RECORDED DATA:
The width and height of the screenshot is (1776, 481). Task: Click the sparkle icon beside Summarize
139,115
---
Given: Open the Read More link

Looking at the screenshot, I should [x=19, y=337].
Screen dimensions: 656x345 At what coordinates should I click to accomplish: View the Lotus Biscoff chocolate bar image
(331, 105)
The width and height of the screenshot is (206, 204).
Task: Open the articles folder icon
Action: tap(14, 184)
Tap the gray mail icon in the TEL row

THE TASK:
Only those lines of the entries above that run from the line containing "Given: Open the Read More link" to the line containing "Tap the gray mail icon in the TEL row", both included, should be transcribed exactly.

SOLUTION TO THE EXERCISE:
Given: Open the Read More link

Looking at the screenshot, I should [x=19, y=337].
Screen dimensions: 656x345 At what coordinates should I click to accomplish: View the Lotus Biscoff chocolate bar image
(331, 105)
The width and height of the screenshot is (206, 204).
Task: Open the articles folder icon
Action: tap(14, 184)
Tap the gray mail icon in the TEL row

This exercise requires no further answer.